DOCUMENT EXTRACT:
"Look out!" the wheelchair technician said, as I crashed into the wall.
How could I have known how difficult it is to drive an electric wheelchair -- until I was test-driving my own?
"Oh God, please tell me this not happening," I thought -- ramming into the opposite wall in reverse.
My test-drive was quickly becoming a slapstick comedy show for everyone in the waiting room.
This look is so not me, I wanted to say, as if trying on an outfit in a dressing room.
Because I am not the girl in the wheelchair. I'm the crazy ballerina. The kickin' capoeirista. The all-state 3rd base. The rockin' climber on the face. The whirling dervish -- wandering 'round the world. Seriously, people, no need to stare -- I am not the girl in the wheelchair.
Only, I was the girl in the wheelchair, and I was no natural at maneuvering my hefty wheels through those narrow hospital halls.

SUPPLIED ENTRIES:
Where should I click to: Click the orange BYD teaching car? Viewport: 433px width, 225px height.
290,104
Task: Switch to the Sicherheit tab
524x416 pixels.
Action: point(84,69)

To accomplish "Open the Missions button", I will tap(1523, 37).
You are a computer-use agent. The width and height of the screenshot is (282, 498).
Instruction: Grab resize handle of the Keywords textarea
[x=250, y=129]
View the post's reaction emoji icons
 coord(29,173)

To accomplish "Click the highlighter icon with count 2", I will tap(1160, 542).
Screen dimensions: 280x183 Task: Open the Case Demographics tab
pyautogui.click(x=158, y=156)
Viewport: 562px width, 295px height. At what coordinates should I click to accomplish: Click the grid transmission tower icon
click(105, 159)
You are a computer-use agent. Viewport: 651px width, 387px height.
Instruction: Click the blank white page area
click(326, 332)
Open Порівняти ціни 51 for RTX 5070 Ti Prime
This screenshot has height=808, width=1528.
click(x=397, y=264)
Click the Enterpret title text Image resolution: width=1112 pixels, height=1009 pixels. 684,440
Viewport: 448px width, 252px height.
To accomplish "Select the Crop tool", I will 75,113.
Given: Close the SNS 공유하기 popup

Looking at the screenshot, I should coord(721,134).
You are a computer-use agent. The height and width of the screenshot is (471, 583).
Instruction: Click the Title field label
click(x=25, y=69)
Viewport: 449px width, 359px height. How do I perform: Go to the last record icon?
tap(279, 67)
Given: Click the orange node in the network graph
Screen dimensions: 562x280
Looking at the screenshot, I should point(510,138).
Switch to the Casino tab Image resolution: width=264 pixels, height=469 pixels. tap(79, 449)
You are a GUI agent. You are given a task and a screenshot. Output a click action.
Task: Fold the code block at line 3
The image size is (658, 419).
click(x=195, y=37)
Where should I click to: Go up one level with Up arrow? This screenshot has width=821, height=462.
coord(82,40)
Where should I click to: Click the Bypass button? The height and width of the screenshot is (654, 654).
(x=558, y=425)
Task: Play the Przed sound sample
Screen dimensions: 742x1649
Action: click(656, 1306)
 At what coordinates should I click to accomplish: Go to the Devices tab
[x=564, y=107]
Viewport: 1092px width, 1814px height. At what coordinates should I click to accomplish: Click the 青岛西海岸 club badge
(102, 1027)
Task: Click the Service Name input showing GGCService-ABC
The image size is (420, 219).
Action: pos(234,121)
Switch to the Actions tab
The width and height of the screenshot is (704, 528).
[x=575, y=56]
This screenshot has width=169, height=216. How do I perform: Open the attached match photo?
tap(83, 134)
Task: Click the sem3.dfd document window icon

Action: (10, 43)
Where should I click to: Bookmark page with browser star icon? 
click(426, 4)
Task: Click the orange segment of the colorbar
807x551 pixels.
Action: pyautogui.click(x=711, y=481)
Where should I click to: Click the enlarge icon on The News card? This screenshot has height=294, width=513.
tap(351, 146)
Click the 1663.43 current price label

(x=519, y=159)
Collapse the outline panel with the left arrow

TASK INSTRUCTIONS: Resume the personal account of test-driving an electric wheelchair above, writing on from its last sentence.

TASK RESULT:
Get me off this amusement park ride, I wanted to say, and let's end this game of pretend. Because there was no way I could accept that I might never walk again.
How I found myself in that chair is a novel in itself -- a tale too long to tell. But my surgeons had given me a choice: become mummified in a body cast for six months -- after a gruesome and risky surgery -- or make peace with a life on morphine and wheels. Geesh, talk about a choose-your-own-adventure.
"But what about alternative medicine?" I asked my doctors, skeptical of it myself.
"Try anything you've got," they said, since there was nothing more they could do.
And so, with their permission, and perhaps by grace, I was led -- by a bizarre set of coincidences and at no expense of my own -- into the healing hands of a Masai medicine man, a Siberian shaman, a Chinese acupuncturist, and a Turkish Sufi sage. While this sounds like the set-up for a joke -- how many healers does it take -- it was anything but.
Over the course of a year, while dervishes delivered dinners and Access-A-Ride shuttled me around, I placed my whole being -- and any hopes I had left -- in their caring trust. I let them massage me, rub rocks on me, spit on me, put pins in me, pray for me, and interpret my dreams. As broken as a body and soul can be, I prayed it would all end in a miracle. And it did.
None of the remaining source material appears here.